If he has to take out some polar bears along the way, so be it. They can repopulate with zoo animals, if they need to.
Michele and I wander through Good Vibrations, a little, brightly lit lesbian-run sex shop in the East Village. A short stack of 50 Shades of Grey is prominently displayed on a table next a pair of fur-lined hand-cuffs and some curious device I didn’t understand.
I nod towards the book.
“Do you know what this is about?” I ask.
She sighs. “I guess S & M has gone mainstream,” she answers sadly.
We wander to the next display. She picks up a set of glow-in-the-dark vibrating ben-wa balls.
“What the -” she starts.
And I shrug.
There’s so much I don’t know.
An intimate electronic epistolary conversation.
Stratocaster71: I bet you will not handle me? Email sexting first so you don’t think I’m a wierdo or something…
Bluegreenplanet: Wow. Are you for real?
Stratocaster71: Yeah. You?
Bluegreenplanet: Oh. No. I thought you were joking. So sorry.
Stratocaster71: What, you don’t like sex?
Bluegreenplanet: I do like sex. I just have a hard time believing that your pick up line is an effective way to get sex. But, to each his own. Best of luck.
Stratocaster71: I have a hard time with lines. Can you give me one? You help me, I will help you.
Bluegreenplanet: I don’t think so. You’re on your own journey.
Stratocaster71: Don’t be like that. Be like that and I’ll give you a little lick.
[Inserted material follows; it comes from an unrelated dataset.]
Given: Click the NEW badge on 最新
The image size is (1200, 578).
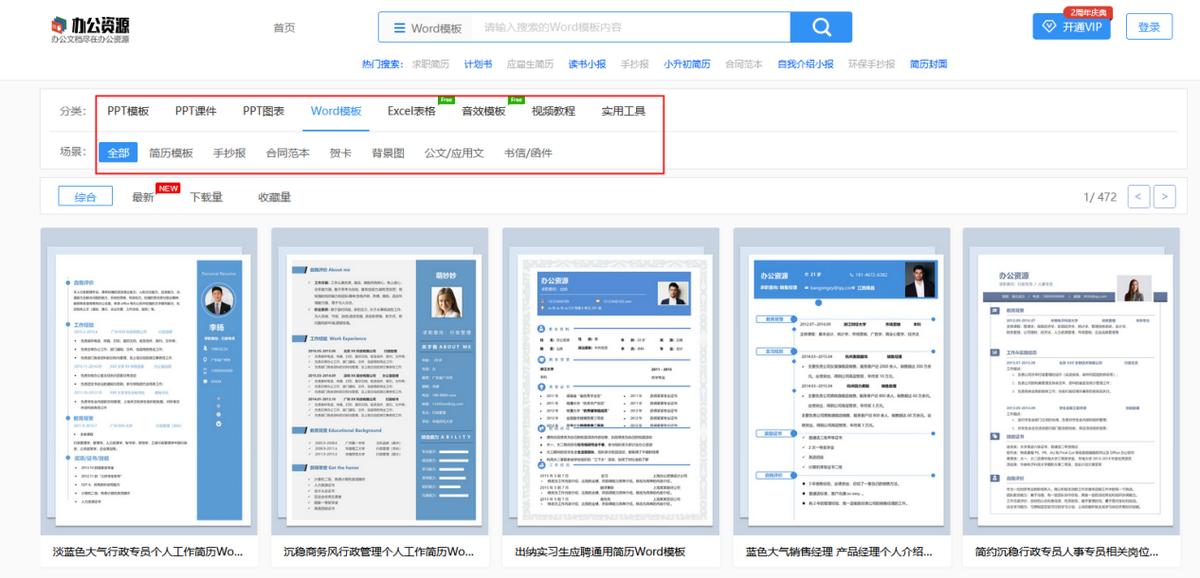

Bluegreenplanet: You’re not very good at this.
In the meantime, our older cousins, the bonobos, are making love, not war and shake their heads at their hairless, angry, language-ridden brethren, humankind.
A one-armed cowboy in Texas whispers secrets into the trunk of a tree hundreds of years older than he is.
And a young dog in New York suffers through a brutal summer day as her person lays quietly beside her, watching her breathe.
I did some research on this book, 50 Shades of Grey.
I read a review.
And then I read the first page.
I don’t need to read any more.
In this book, the good girls are the ones who don’t know how to love.
In Mantrap, the good girls are the ones who do know how to love.
I’ll take vintage pulp over poorly written girl porn any day.